I am thinking though, since computers are coming without disc drives, how would I write to the disc?
I use a Panasonic 70€ USB writer. Note that not all writers can do M-Disc (needs some kind of high-power laser).
RAID on SSD
Well maybe if you have 10G or 40G ethernet. My 4-disk RAID5 runs at maximum theoretical throughput over gigabit ethernet, give or take a dozen kb/s (actually twice that, since both clients and NAS are wired to the router with two NICs, and use link aggregation, completely saturating two cables). Writing to the RAID doesn't get to saturate the cable, but I doubt SSDs would help much there.
RAID is awesome since if a sector goes poof on a disk, it isn't gone, and if a whole disk poofs, it still works.

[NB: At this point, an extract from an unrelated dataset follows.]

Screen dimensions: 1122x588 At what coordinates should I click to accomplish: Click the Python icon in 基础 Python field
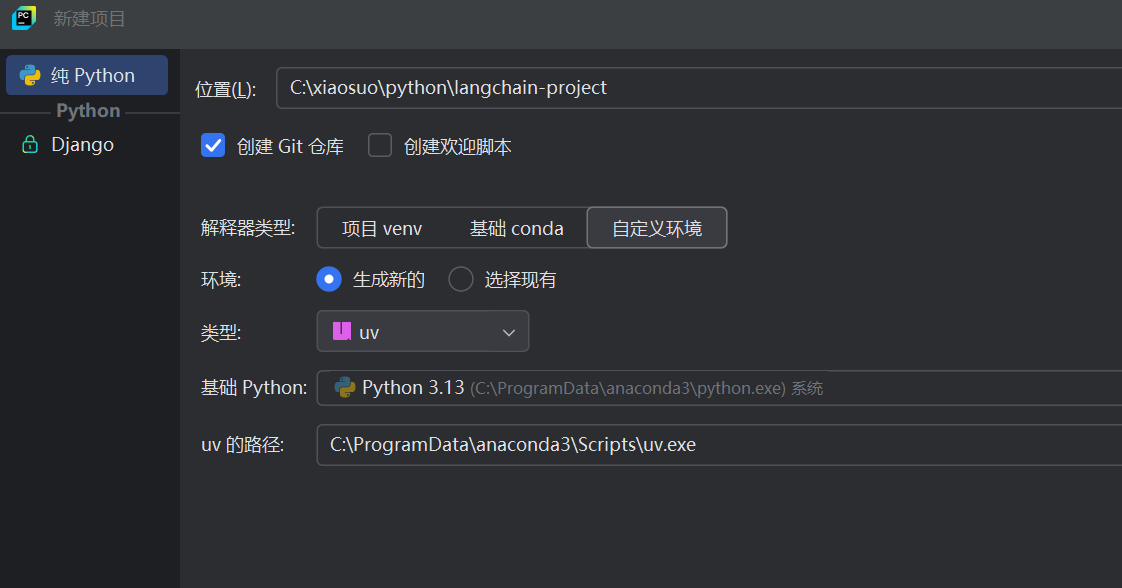[345, 388]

In theory, that is... if the RAID is able to heal after you replaced a disk without getting another sector or drive failure (which, unluckily, is not at all impossible).
You had better had no power failure during that time or a really good UPS, too. Healing the RAID after adding/replacing a disk takes around 2 hours (assuming 1TB disks, double that for an array of 2TB disks, etc). That is a quite long time during which you're "vulnerable".
But RAID won't protect you from the whole box being destroyed by a thunderstorm (the UPS is supposed to catch that, but who can tell for sure!) or by theft or such, and it won't protect you from being an idiot and deleting a file which you only realize being important the next day.
A backup will protect against that (preferrably on a write-once medium).